Fale com você mesmo. Pode haver momentos em que você pense que precisa fumar um cigarro para passar um dia estressante. Dê a si mesmo uma conversa estimulante:
- Os desejos fazem parte do ato de parar, mas posso superar isso.
- A cada dia que fico sem fumar, vai ficar mais fácil parar.
- Já fiz coisas difíceis antes; Eu posso fazer isso.
EVITE A TENTAÇÃO
Pense em todas as situações que te dão vontade de fumar. Sempre que possível, evite essas situações. Por exemplo, talvez você precise evitar passar algum tempo com amigos que fumam, indo a bares ou indo a festas. Passe algum tempo em locais públicos onde não é permitido fumar.
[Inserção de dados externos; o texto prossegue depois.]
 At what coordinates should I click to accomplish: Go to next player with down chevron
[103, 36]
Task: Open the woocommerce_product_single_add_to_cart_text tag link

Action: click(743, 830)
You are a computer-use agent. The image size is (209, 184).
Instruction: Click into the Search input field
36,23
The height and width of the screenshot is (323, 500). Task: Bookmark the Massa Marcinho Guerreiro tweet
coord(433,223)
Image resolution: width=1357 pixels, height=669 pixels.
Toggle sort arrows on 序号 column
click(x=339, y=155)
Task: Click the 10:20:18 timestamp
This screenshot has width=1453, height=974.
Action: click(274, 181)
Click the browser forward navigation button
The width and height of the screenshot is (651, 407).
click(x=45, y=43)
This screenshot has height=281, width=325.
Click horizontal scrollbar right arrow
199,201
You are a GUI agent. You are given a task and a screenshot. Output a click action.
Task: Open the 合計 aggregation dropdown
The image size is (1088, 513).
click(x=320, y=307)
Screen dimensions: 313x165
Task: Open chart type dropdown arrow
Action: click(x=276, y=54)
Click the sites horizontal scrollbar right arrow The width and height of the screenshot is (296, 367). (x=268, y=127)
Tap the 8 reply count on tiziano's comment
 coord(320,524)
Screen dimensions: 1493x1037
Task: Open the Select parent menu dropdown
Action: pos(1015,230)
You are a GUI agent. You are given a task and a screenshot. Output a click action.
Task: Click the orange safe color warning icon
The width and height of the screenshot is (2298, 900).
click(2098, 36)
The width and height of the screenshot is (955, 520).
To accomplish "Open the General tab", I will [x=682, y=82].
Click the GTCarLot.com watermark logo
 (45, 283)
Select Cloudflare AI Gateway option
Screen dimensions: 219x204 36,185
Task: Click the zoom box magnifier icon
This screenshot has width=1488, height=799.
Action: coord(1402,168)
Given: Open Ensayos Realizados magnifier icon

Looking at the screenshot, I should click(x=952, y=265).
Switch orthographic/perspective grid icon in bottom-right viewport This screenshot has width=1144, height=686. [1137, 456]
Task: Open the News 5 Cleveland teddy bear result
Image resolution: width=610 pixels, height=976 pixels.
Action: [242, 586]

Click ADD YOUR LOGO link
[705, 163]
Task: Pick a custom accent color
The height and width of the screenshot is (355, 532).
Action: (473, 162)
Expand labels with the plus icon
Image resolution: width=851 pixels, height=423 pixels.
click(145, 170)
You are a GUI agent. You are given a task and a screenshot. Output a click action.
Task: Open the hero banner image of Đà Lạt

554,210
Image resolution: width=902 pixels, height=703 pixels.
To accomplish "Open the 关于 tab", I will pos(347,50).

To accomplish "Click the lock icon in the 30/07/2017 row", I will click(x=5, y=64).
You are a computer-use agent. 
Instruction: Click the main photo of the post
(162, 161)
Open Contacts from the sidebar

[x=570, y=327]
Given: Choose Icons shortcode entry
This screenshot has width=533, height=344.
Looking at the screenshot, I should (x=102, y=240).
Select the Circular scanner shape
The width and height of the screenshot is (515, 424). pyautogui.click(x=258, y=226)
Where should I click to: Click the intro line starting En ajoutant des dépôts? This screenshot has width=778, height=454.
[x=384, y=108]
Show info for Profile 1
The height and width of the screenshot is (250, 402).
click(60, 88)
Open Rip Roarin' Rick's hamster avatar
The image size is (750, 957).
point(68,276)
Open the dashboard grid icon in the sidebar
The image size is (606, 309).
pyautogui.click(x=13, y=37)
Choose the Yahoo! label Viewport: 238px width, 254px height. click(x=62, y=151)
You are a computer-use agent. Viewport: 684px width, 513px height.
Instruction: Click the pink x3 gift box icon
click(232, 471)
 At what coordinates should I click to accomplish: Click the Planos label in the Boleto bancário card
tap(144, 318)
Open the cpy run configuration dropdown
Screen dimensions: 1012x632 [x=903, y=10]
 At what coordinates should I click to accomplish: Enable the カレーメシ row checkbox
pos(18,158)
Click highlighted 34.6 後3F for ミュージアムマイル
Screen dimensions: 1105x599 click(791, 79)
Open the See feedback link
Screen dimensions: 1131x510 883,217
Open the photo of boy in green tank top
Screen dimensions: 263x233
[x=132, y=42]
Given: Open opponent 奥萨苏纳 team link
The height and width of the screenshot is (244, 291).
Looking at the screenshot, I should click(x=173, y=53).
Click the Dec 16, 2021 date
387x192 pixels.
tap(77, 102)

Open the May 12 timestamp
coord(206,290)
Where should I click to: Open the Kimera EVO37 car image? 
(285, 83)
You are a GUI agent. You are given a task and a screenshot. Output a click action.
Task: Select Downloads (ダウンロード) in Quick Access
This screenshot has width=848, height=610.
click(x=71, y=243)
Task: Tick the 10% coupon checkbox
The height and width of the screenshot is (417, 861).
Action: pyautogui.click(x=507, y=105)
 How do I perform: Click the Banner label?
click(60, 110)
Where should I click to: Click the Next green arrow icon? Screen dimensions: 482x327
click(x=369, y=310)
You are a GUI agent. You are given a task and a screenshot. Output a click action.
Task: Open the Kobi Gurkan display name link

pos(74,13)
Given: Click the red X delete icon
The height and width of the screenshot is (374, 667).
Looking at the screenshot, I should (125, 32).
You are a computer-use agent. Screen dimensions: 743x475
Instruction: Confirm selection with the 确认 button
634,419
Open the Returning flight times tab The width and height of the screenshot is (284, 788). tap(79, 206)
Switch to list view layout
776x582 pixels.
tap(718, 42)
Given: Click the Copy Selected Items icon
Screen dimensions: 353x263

Tente fazer coisas que você goste, como ir ao cinema, fazer compras ou sair com amigos não fumantes. Assim, você pode começar a associar não fumar com diversão.
DISTRA-SE
Mantenha as mãos e a boca ocupadas enquanto se acostuma a não manusear cigarros. Você pode:
- Segure uma caneta, bola anti-stress ou elástico
- Pique vegetais para lanchar
- Tricotar ou fazer um quebra-cabeça
- Mascar chiclete sem açúcar
- Segure um canudo ou mexa em sua boca
- Coma cenouras, aipo ou fatias de maçã
PRATICAR NOVAS FORMAS DE RELAXAR
Muitas pessoas fumam para aliviar o estresse. Experimente novas técnicas de relaxamento para ajudar a se acalmar:
- Respire fundo pelo nariz, segure por 5 segundos e expire lentamente pela boca. Tente fazer isso algumas vezes até sentir-se relaxado.
- Escutar musica.
- Leia um livro ou ouça um audiolivro.
- Experimente ioga, tai chi ou visualização.
EXERCÍCIO
O exercício tem muitos benefícios. Mover o corpo pode ajudar a reduzir os desejos. Também pode proporcionar uma sensação de bem-estar e calma.
Se você tiver pouco tempo, faça uma pequena pausa e suba e desça as escadas, corra sem sair do lugar ou faça agachamentos. Se você tiver mais tempo, vá para a academia, dê uma caminhada, ande de bicicleta ou faça algo ativo por 30 minutos ou mais.
Se você acha que não pode parar por conta própria, ligue para o seu médico. A terapia de reposição de nicotina pode ajudá-lo a afastar os desejos durante o primeiro e mais difícil estágio de parar de fumar.
Site da American Cancer Society. Parar de fumar: ajuda para desejos e situações difíceis. www.cancer.org/healthy/stay-away-from-tobacco/guide-quitting-smoking/quitting-smoking-help-for-cravings-and-tough-situations.html. Atualizado em 31 de outubro de 2019. Acessado em 26 de outubro de 2020.
Site dos Centros de Controle e Prevenção de Doenças. Dicas de ex-fumantes. www.cdc.gov/tobacco/campaign/tips/index.html. Atualizado em 27 de julho de 2020. Acessado em 26 de outubro de 2020.
George TP. Nicotina e tabaco. In: Goldman L, Schafer AI, eds. Medicina Cecil de Goldman. 26ª ed. Filadélfia, PA: Elsevier; 2020: cap 29.
Ussher MH, Faulkner GEJ, Angus K., Hartmann-Boyce J, Taylor AH. Intervenções de exercício para cessação do tabagismo. Cochrane Database Syst Rev. 2019; (10): CD002295. DOI: 10.1002 / 14651858.CD002295.pub6.